Problem #2: A 0.128 M solution of uric acid (HC5H3N4O3) has a pH of 2.39. Calculate the Ka of uric acid.

Another reason for using the generic acid formula of HA is that this avoids the need to constantly write a somewhat complex formula for the anion portion of the weak acid. In fact, as I do this problem, I will write Ur¯ for the anion portion of uric acid (the C5H3N4O3¯).

Solution

a) [H+] = 10¯pH = 10¯2.39 = 4.0738 x 10¯3 M

b) [Ur¯] = [H+] = 4.0738 x 10¯3 M

c) I will use 0.128 M

Ka = [(4.0738 x 10¯3) (4.0738 x 10¯3)] / 0.128 = 1.30 x 10¯4

Problem #3: HC9H7O4 (MW = 180. g/mol) is prepared by dissolving 3.60 g into a 1.00 L solution. The pH of this solution was determined to be 2.60. What is the Ka?

Solution

3.60 g / 180. g/mol = 0.0200 mol

0.0200 mol / 1.00 L = 0.0200 mol/L

2) Then apply the usual technique:

Ka = [(2.5 x 10¯3) (2.5 x 10¯3)] / 0.0200 = 3.2 x 10¯4

Problem #4: A student prepares a 0.45 M solution of a monoprotic weak acid and determines the pH to be 3.68. What is the Ka of this weak acid? The answer.

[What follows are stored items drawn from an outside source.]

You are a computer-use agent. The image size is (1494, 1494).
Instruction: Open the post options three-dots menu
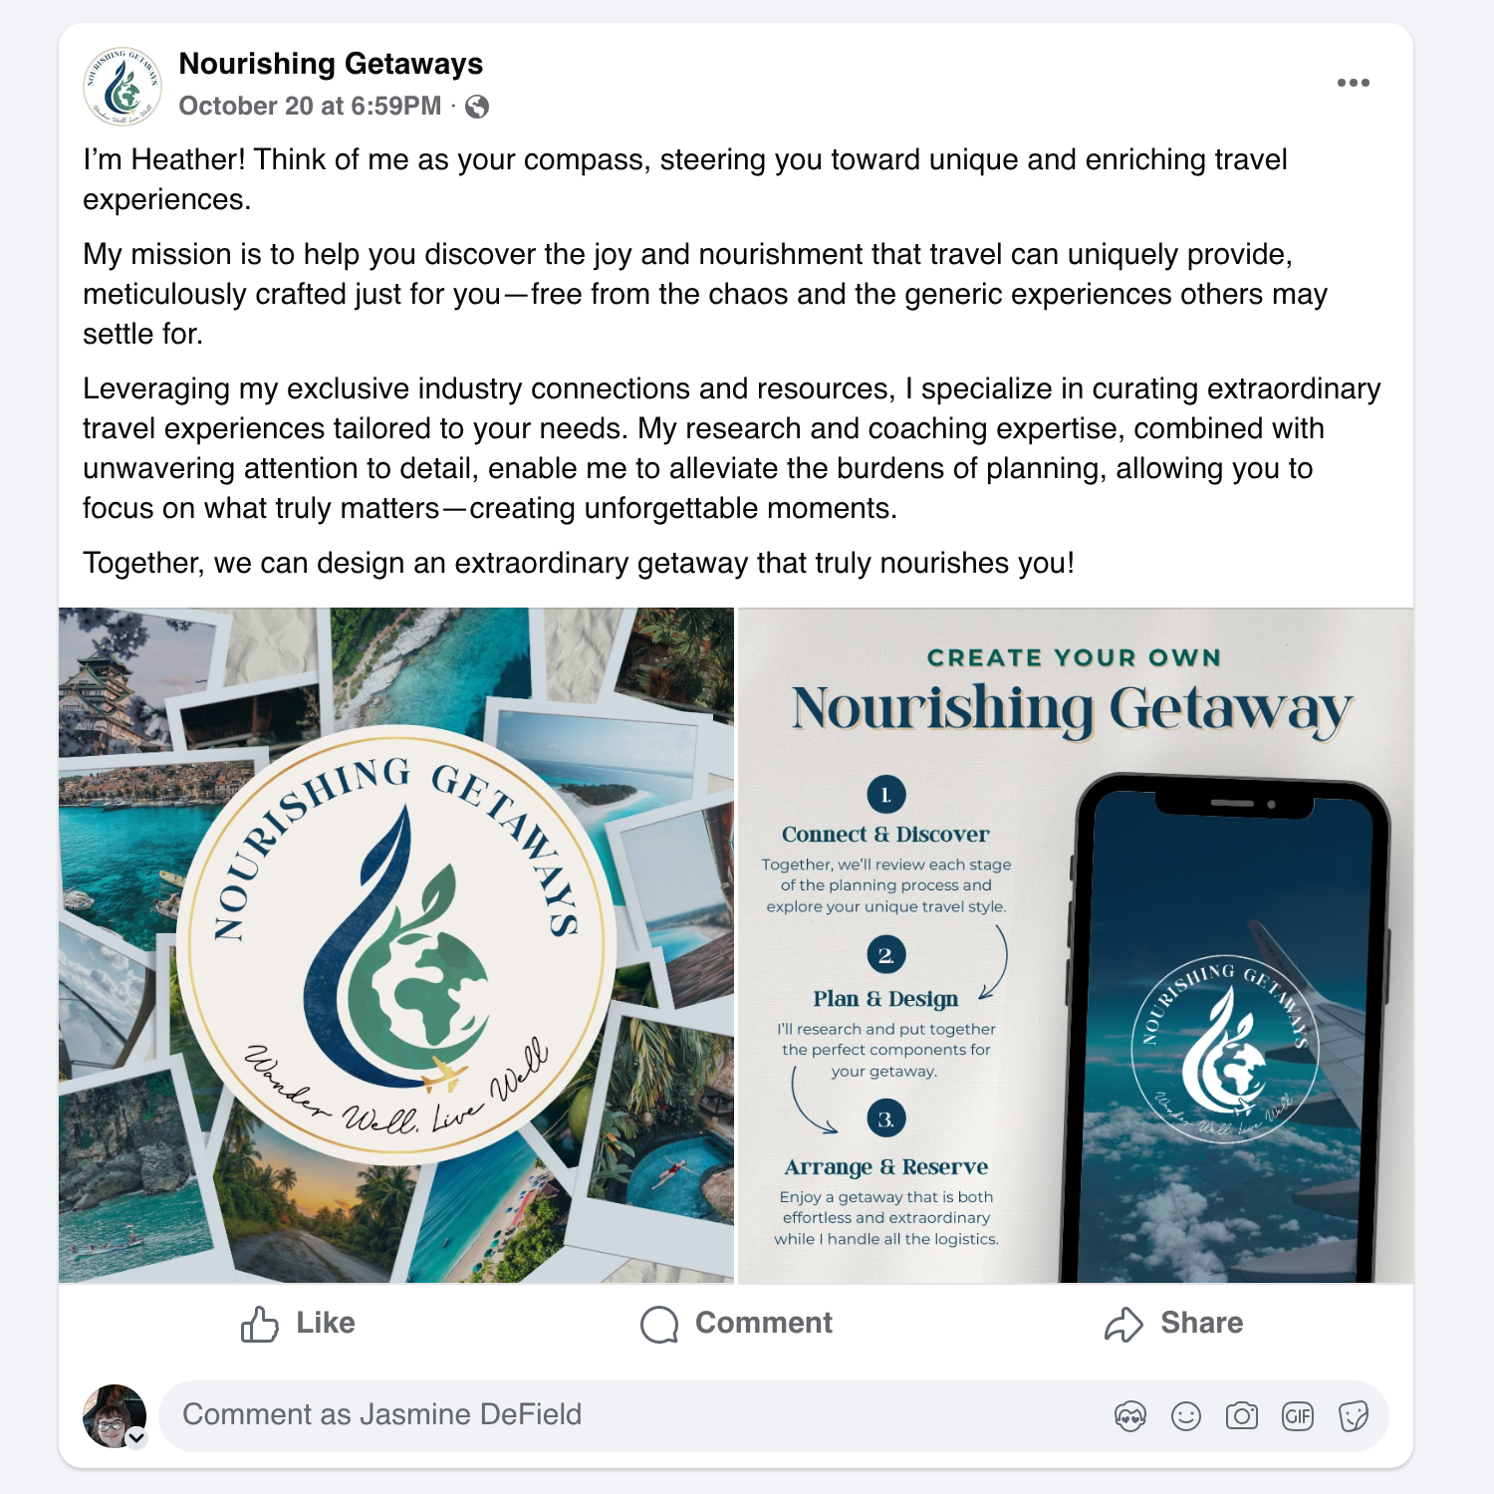pos(1353,83)
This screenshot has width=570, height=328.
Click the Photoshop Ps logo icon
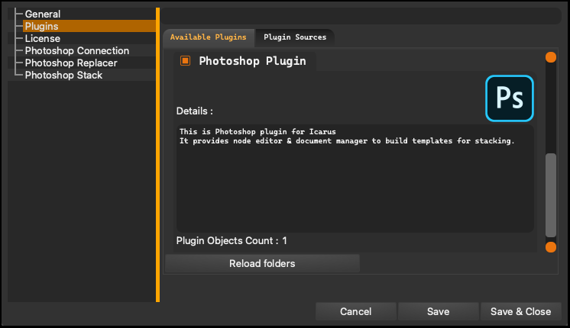[510, 98]
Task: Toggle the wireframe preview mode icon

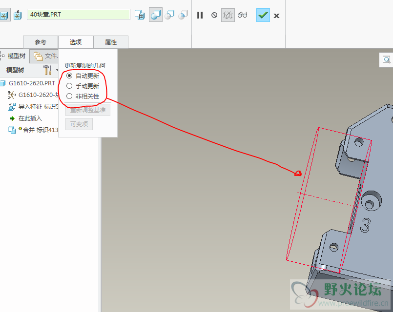Action: 228,15
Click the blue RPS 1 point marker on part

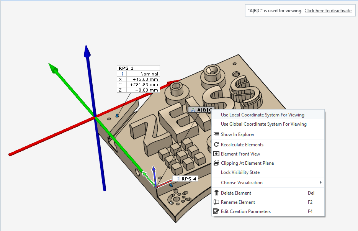tap(117, 116)
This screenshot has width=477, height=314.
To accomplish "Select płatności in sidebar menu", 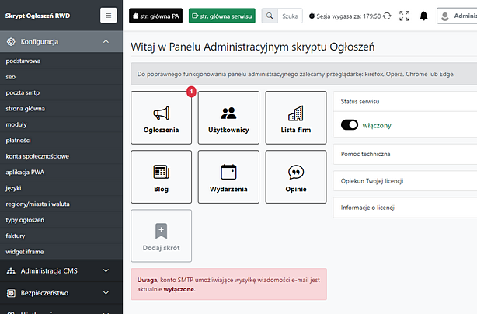I will [18, 140].
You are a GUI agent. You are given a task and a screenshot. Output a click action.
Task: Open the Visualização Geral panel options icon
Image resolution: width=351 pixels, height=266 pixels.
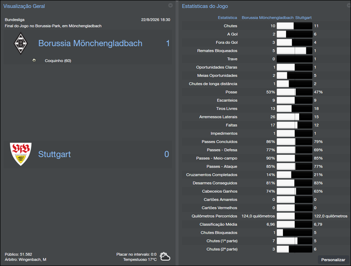tap(170, 6)
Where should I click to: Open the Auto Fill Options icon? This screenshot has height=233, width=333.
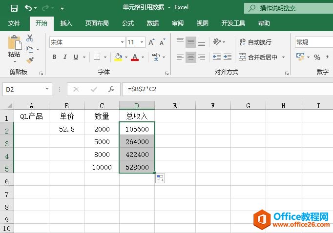pos(160,179)
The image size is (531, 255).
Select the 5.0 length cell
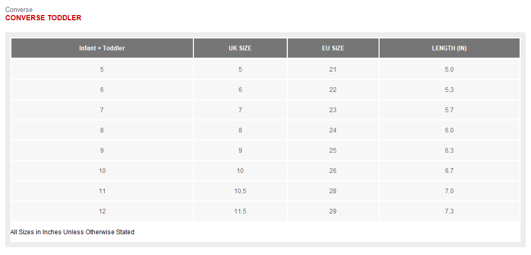pos(449,69)
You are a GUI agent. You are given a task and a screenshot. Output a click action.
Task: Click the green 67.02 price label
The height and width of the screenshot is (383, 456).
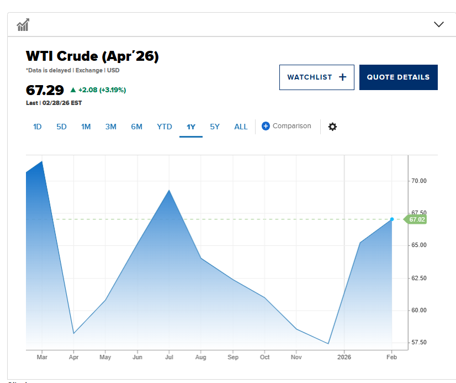tap(417, 219)
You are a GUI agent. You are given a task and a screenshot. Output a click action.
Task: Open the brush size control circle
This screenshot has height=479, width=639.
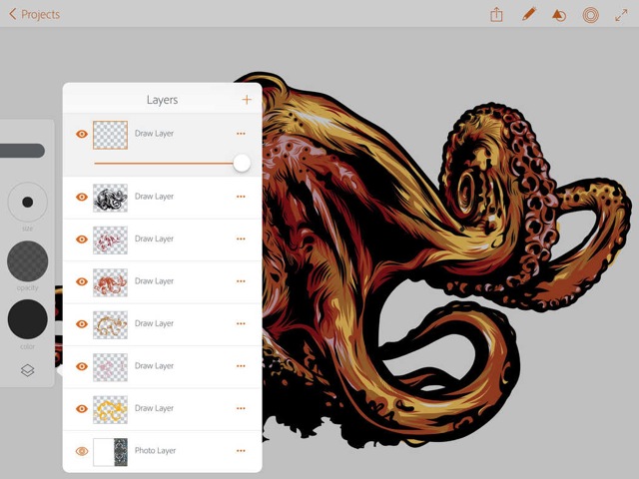click(27, 202)
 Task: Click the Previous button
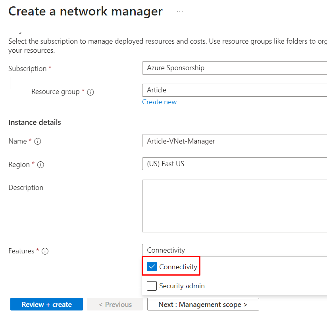(x=115, y=304)

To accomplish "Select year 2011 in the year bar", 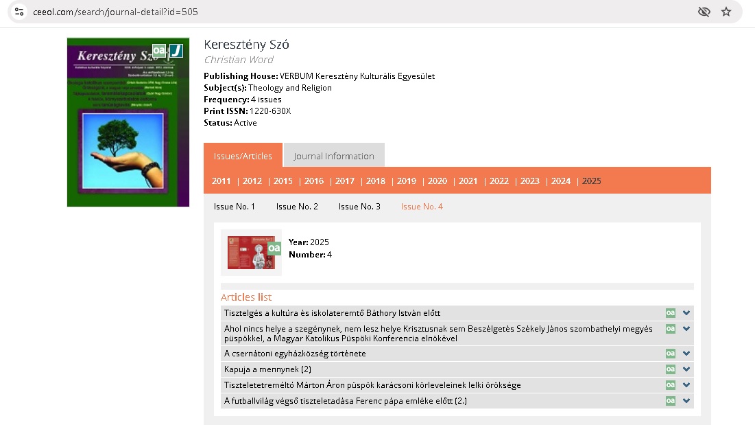I will click(x=221, y=181).

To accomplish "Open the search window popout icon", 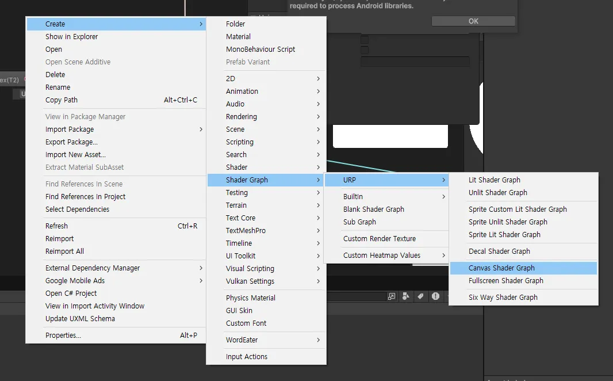I will pyautogui.click(x=392, y=296).
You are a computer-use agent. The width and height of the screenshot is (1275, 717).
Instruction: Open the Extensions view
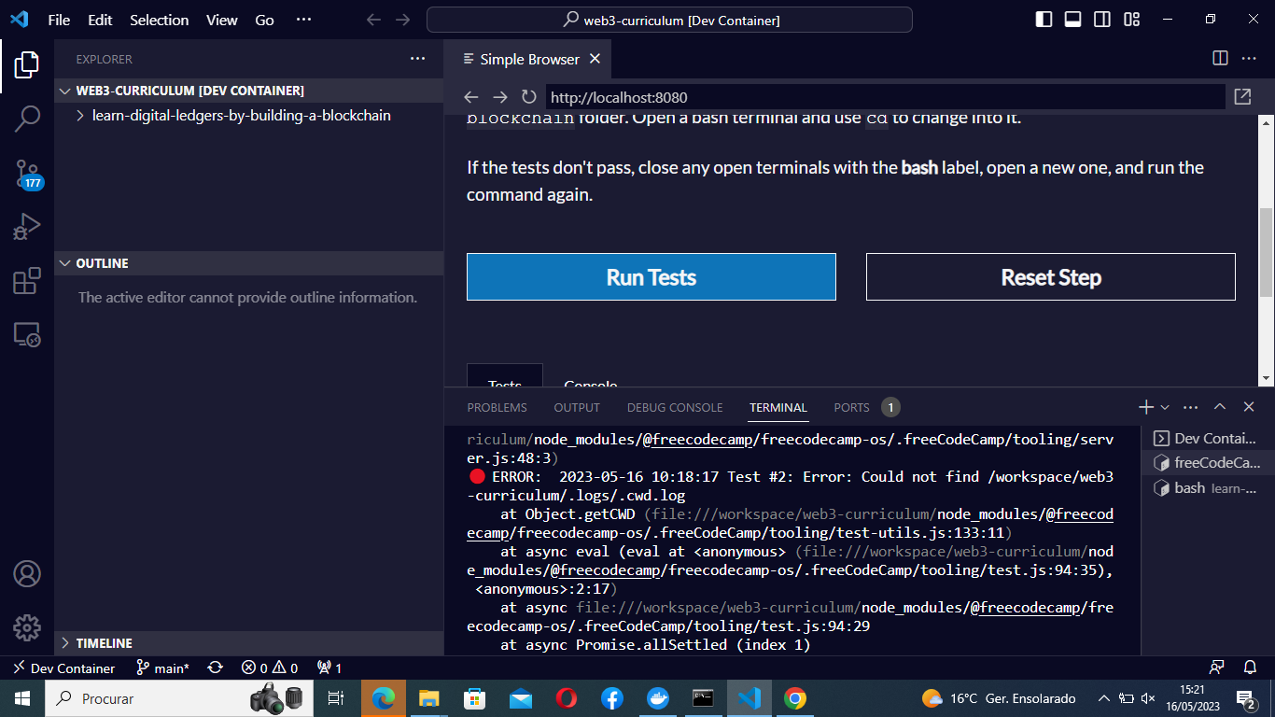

Comment: the type of problem discussed in this tutorial covers only monoprotic acids. The techniques for di- and triprotic are more complex and will not be covered.

More comment: if you don't know the formula of the monoprotic weak acid, that's OK. Simply use HA as the formula. It does not matter what the anion portion is, it only matters that the acid is weak and monoprotic.